══ Working data ══
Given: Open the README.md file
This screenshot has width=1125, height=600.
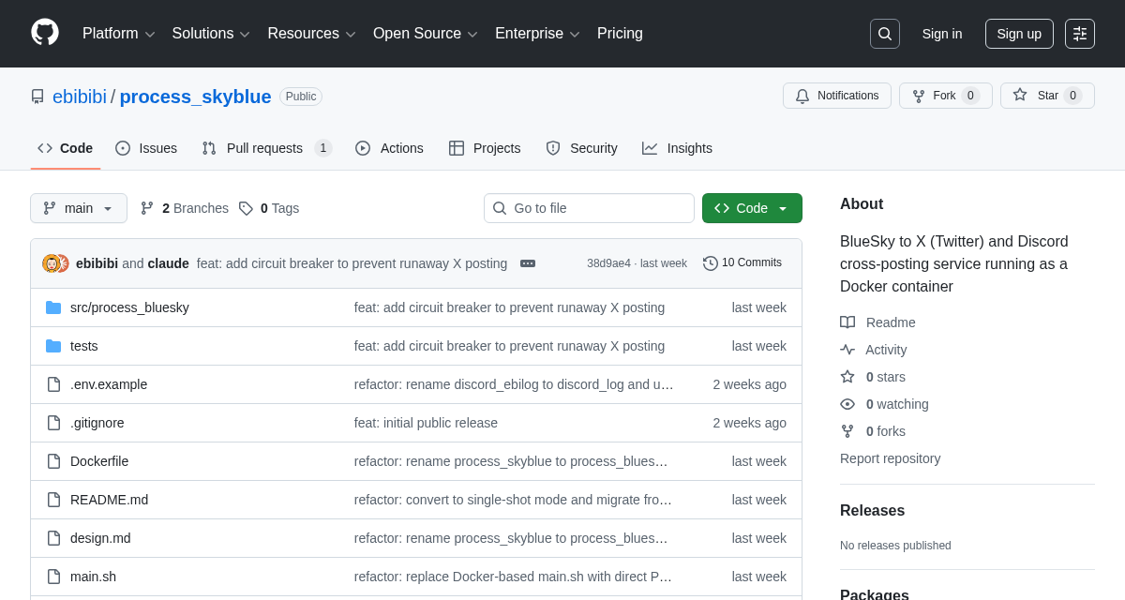Looking at the screenshot, I should point(109,500).
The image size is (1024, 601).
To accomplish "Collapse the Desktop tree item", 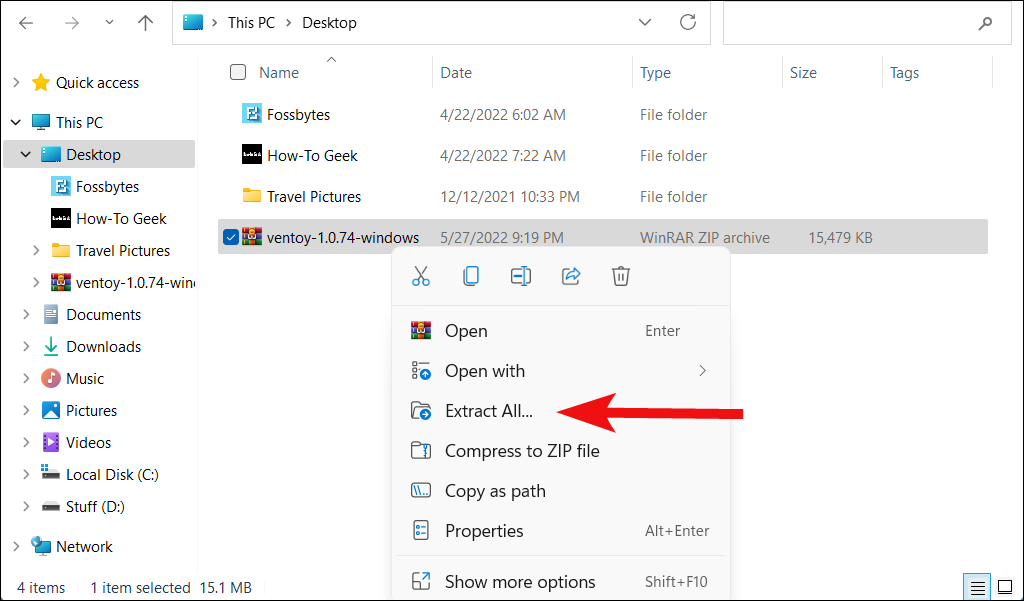I will tap(26, 154).
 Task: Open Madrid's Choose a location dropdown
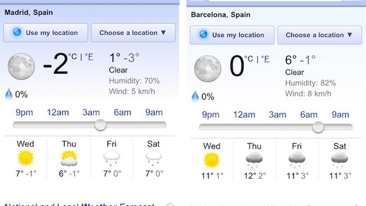pyautogui.click(x=133, y=33)
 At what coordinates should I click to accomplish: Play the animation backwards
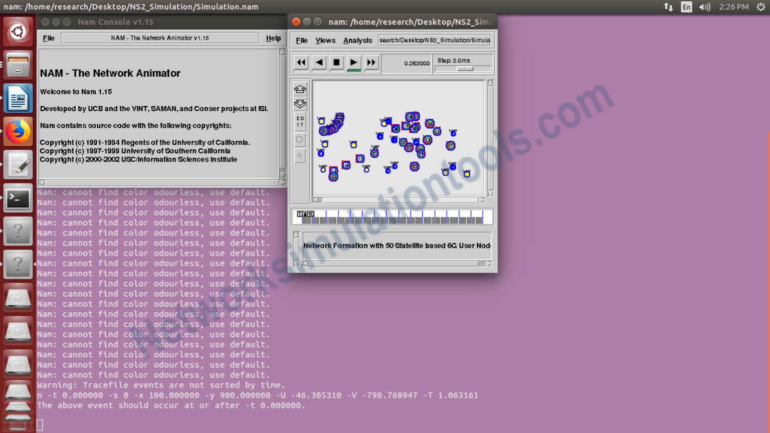point(318,62)
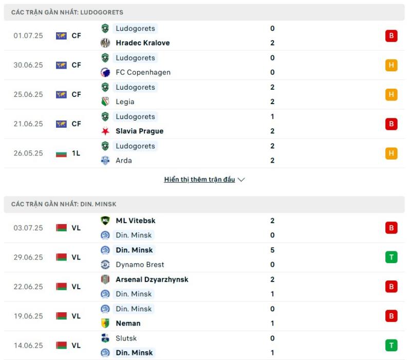Open the Legia team crest
411x360 pixels.
point(105,102)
═══
**The problem**. This task calls for the lines from the line containing "Task: Open Madrid's" through the end of the listing, set down exactly and only, with pictures omitted.

**Your response**.
 Task: Open Madrid's Choose a location dropdown
pyautogui.click(x=133, y=33)
 At what coordinates should I click to accomplish: Play the animation backwards
point(318,62)
Open the Legia team crest
411x360 pixels.
point(105,102)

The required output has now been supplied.